▶ Task brief
Please update the items in the stretch from the line containing "At what coordinates" through the line containing "Task: Enable BBCode" by replacing "icon" with "button" and keeping everything else unchanged. Leave the pictures out of your answer.

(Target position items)

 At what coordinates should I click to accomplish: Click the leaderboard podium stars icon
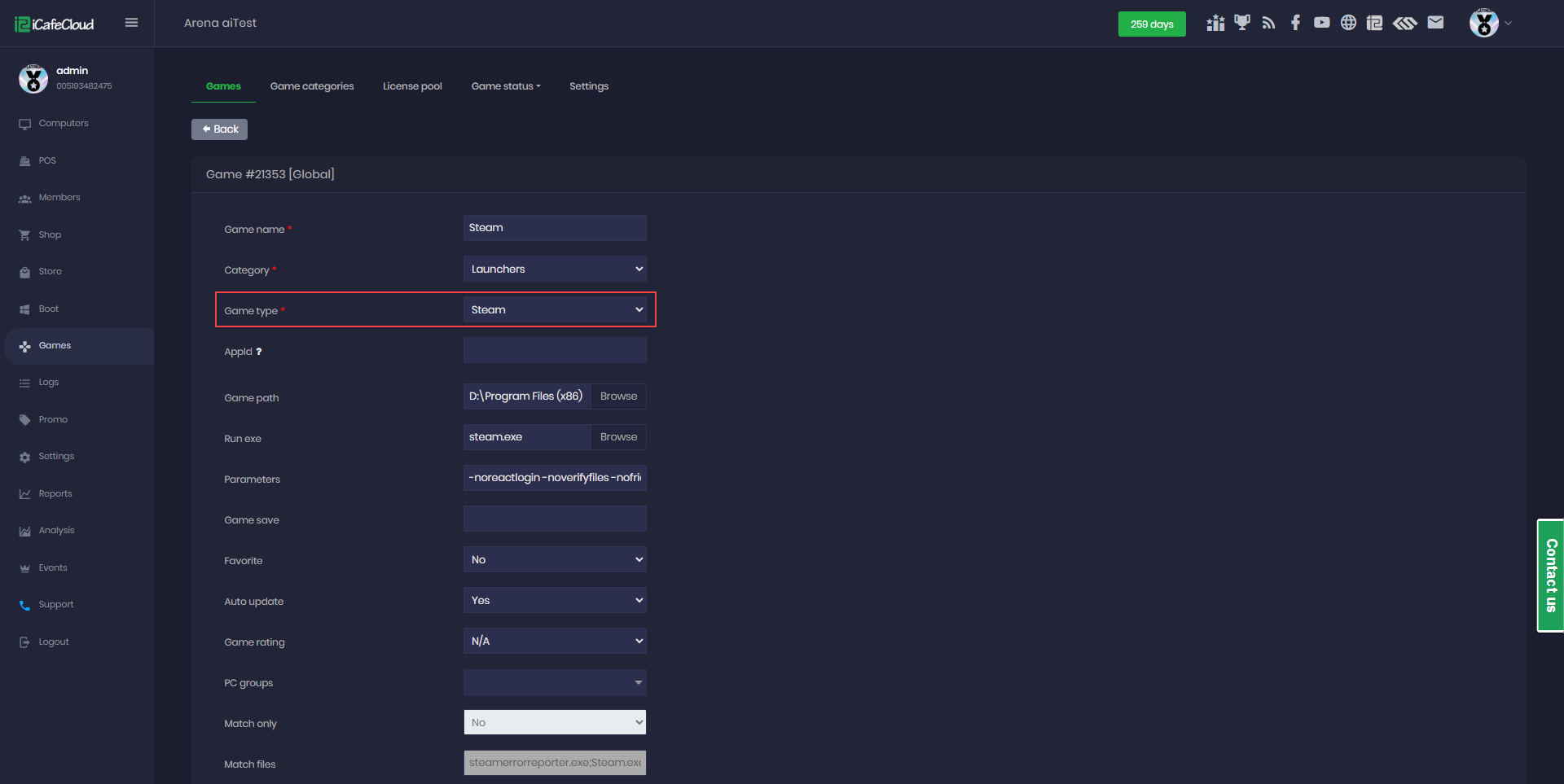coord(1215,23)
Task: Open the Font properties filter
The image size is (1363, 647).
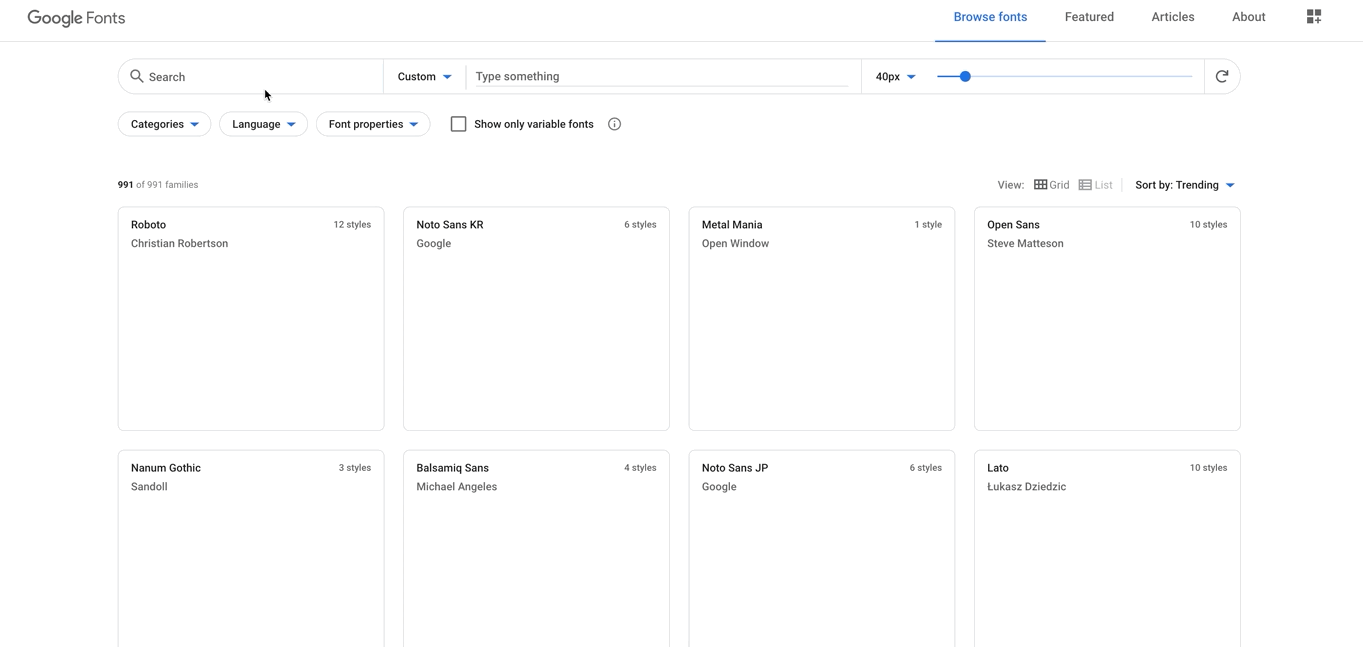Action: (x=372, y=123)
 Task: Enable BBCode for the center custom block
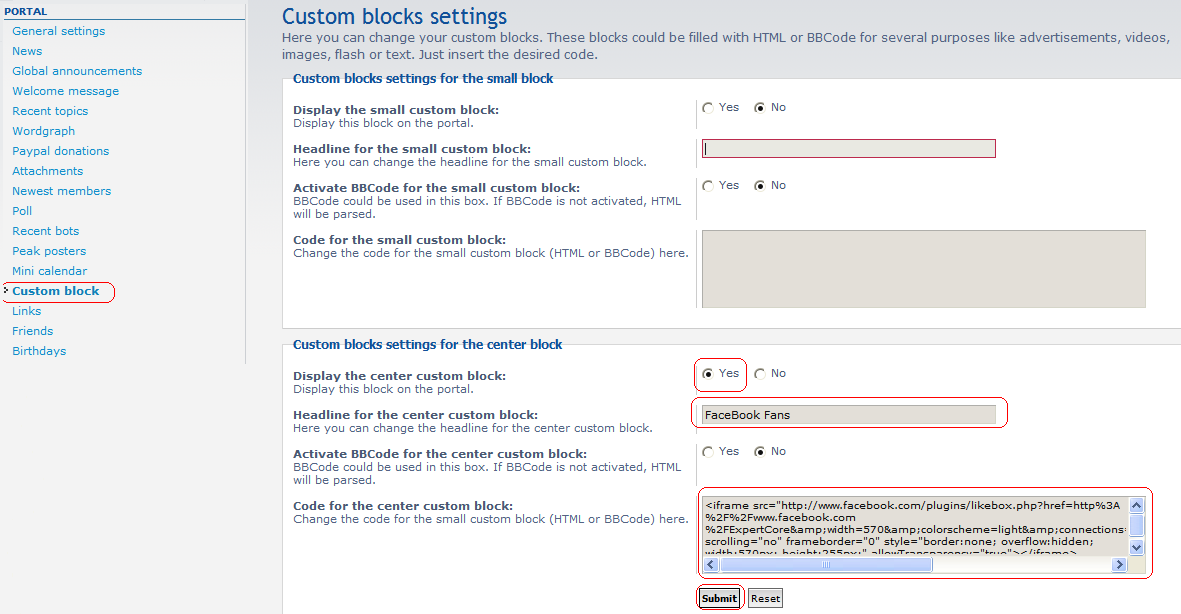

* * *

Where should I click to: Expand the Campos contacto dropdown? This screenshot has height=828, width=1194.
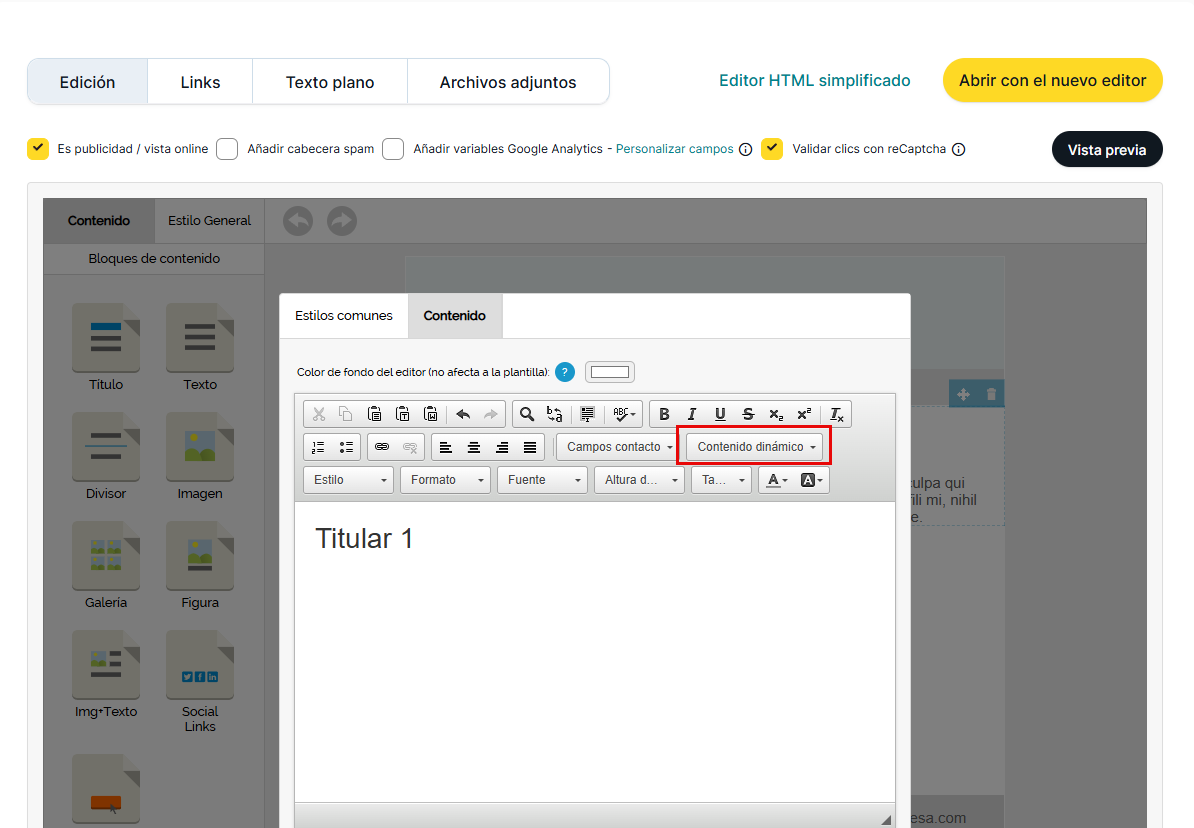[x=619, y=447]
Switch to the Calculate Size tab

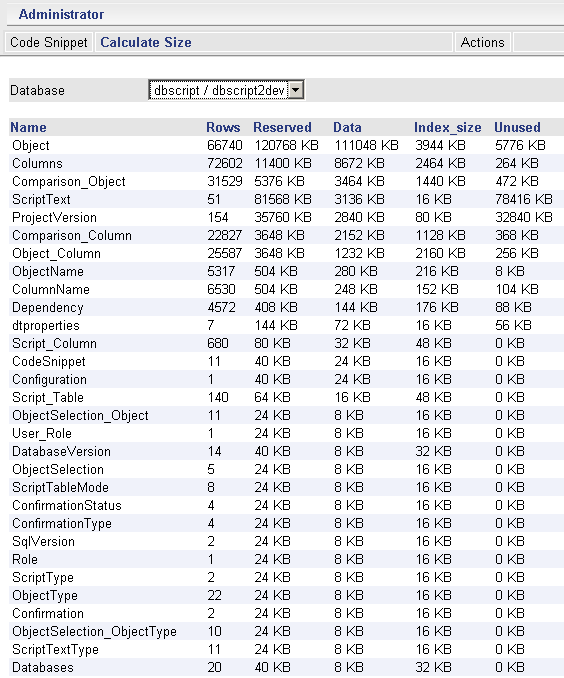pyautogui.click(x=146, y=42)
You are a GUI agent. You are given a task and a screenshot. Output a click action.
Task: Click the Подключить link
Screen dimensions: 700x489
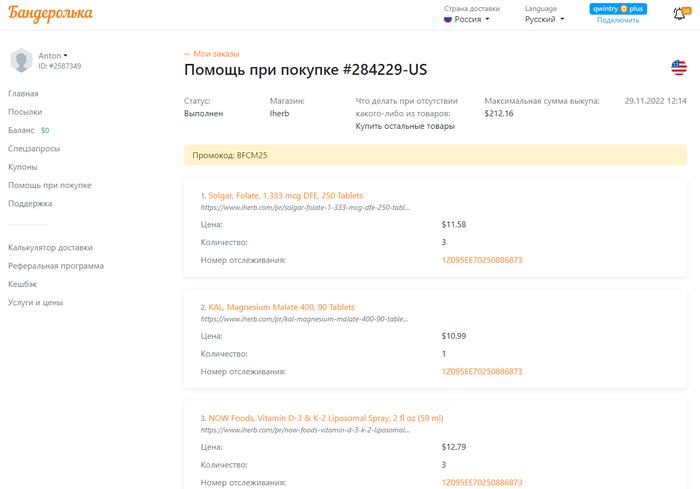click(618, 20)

▶ Solution below
 At what coordinates should I click to accomplish: Click the leaderboard podium stars button
coord(1215,23)
Task: Open the Font properties filter
The image size is (1363, 647).
Action: (x=372, y=123)
 Task: Enable BBCode for the center custom block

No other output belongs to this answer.